#### Task item:
All of the data beneath this instruction is to be transcribed word for word.

#### Dataset records:
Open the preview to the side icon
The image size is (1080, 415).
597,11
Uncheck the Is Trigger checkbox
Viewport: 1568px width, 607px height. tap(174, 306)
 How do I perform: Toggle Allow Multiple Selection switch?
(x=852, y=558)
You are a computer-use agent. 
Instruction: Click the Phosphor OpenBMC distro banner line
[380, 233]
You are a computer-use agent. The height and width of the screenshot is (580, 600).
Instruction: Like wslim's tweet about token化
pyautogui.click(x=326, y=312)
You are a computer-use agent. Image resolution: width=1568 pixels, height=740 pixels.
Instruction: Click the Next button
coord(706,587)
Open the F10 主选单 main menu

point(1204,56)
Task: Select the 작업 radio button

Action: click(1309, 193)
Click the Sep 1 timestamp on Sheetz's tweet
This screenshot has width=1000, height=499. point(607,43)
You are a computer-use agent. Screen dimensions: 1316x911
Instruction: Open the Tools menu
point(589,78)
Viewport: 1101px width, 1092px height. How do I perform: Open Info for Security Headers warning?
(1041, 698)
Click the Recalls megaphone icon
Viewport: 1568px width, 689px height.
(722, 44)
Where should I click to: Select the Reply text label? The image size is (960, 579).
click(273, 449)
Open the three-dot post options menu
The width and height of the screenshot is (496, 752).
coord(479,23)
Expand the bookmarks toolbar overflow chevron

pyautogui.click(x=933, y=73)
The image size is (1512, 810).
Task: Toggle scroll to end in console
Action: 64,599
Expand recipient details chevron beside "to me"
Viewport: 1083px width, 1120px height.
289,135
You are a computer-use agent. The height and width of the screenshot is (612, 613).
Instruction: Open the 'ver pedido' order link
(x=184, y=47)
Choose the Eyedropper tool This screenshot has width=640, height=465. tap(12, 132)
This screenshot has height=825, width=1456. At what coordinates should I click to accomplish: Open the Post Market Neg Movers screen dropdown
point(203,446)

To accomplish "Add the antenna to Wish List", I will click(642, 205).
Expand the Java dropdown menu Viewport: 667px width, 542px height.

#### Answer for the task:
Open the preview to the side icon
The image size is (1080, 415).
597,11
Uncheck the Is Trigger checkbox
Viewport: 1568px width, 607px height. tap(174, 306)
 How do I perform: Toggle Allow Multiple Selection switch?
(x=852, y=558)
You are a computer-use agent. 
Instruction: Click the Phosphor OpenBMC distro banner line
[380, 233]
You are a computer-use agent. The height and width of the screenshot is (580, 600).
Instruction: Like wslim's tweet about token化
pyautogui.click(x=326, y=312)
You are a computer-use agent. Image resolution: width=1568 pixels, height=740 pixels.
Instruction: Click the Next button
coord(706,587)
Open the F10 主选单 main menu

point(1204,56)
Task: Select the 작업 radio button

Action: click(1309, 193)
Click the Sep 1 timestamp on Sheetz's tweet
This screenshot has width=1000, height=499. point(607,43)
You are a computer-use agent. Screen dimensions: 1316x911
Instruction: Open the Tools menu
point(589,78)
Viewport: 1101px width, 1092px height. How do I perform: Open Info for Security Headers warning?
(1041, 698)
Click the Recalls megaphone icon
Viewport: 1568px width, 689px height.
(722, 44)
Where should I click to: Select the Reply text label? The image size is (960, 579).
click(273, 449)
Open the three-dot post options menu
The width and height of the screenshot is (496, 752).
coord(479,23)
Expand the bookmarks toolbar overflow chevron

pyautogui.click(x=933, y=73)
The image size is (1512, 810).
Task: Toggle scroll to end in console
Action: 64,599
Expand recipient details chevron beside "to me"
Viewport: 1083px width, 1120px height.
289,135
You are a computer-use agent. The height and width of the screenshot is (612, 613).
Instruction: Open the 'ver pedido' order link
(x=184, y=47)
Choose the Eyedropper tool This screenshot has width=640, height=465. tap(12, 132)
This screenshot has height=825, width=1456. At what coordinates should I click to accomplish: Open the Post Market Neg Movers screen dropdown
point(203,446)

To accomplish "Add the antenna to Wish List", I will click(642, 205).
Expand the Java dropdown menu Viewport: 667px width, 542px height.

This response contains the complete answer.